Zafrul points out that the local airlines have always been plagued with challenges, even before the Covid-19 pandemic. “What they are facing today in Malaysia is a structural challenge, so they also have to address that themselves.”

But is the government prepared to let the airlines collapse and deal with thousands of job losses? “We will look at it when the time comes. But as of now, like I said, they have not asked for us to buy them out, nor to give them free money. Just loans — and we’ve said, in terms of loans, you can tap on the banks.”
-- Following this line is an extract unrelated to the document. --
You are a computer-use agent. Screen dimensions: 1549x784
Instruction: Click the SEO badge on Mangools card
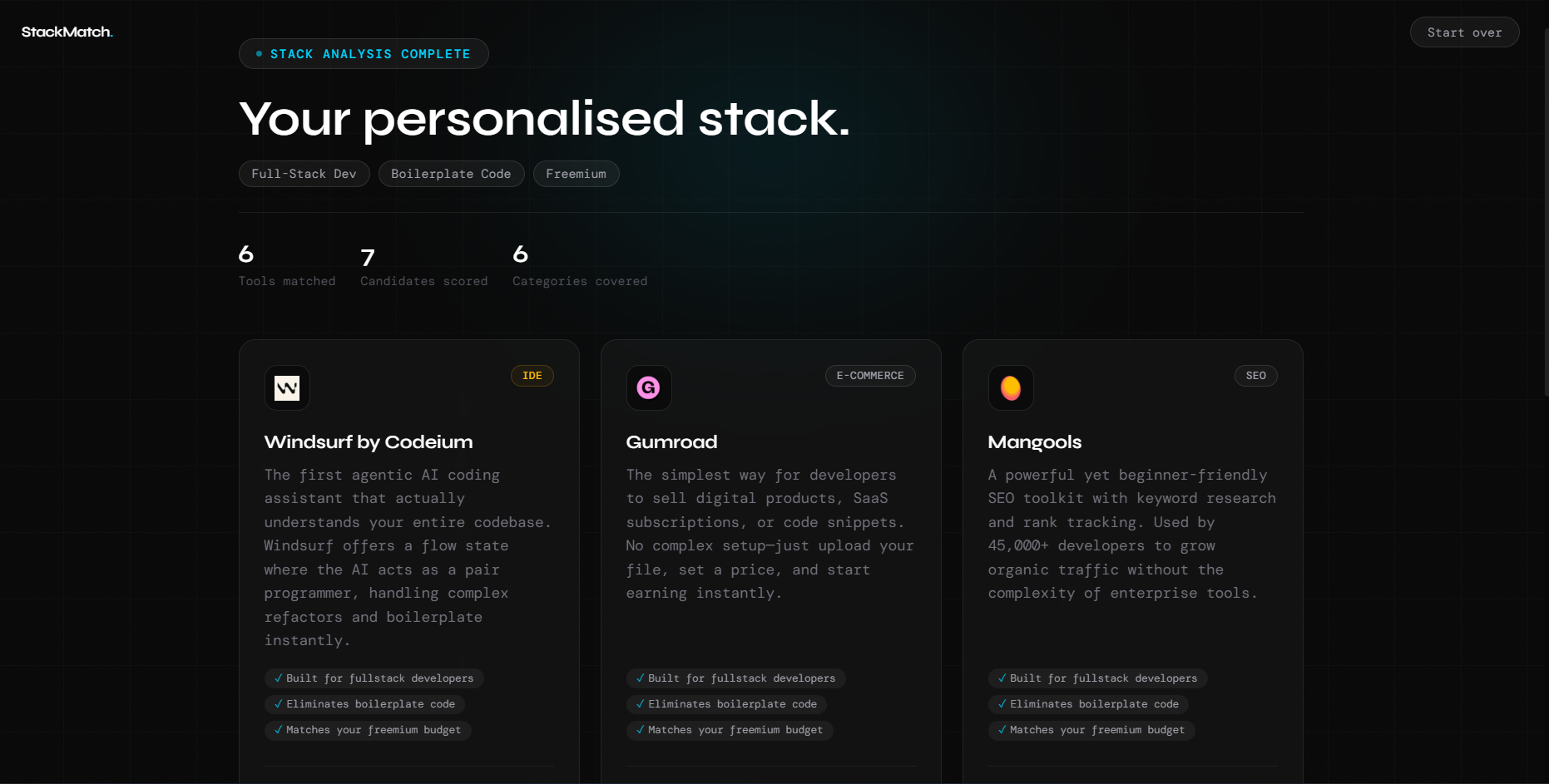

In April, IATA had urged 18 governments in Asia-Pacific, including Malaysia, to provide support for their airlines. Conrad Clifford, regional vice-president for Asia-Pacific at IATA, says that, while the Malaysian government has announced a US$58 billion enhanced economic stimulus package, it is unclear how much of it really goes directly into supporting the airline industry.

“Action needs to be taken urgently to assist the airlines through this crisis by providing direct financial support in the form of loans, loan guarantees, corporate bonds and incentive schemes. We estimate passenger demand for Malaysia to fall 51% in 2020 compared with 2019, putting at risk some 220,000 jobs, including those that depend on the airline industry, such as travel and tourism,” Clifford later told The Edge, as reported earlier this month.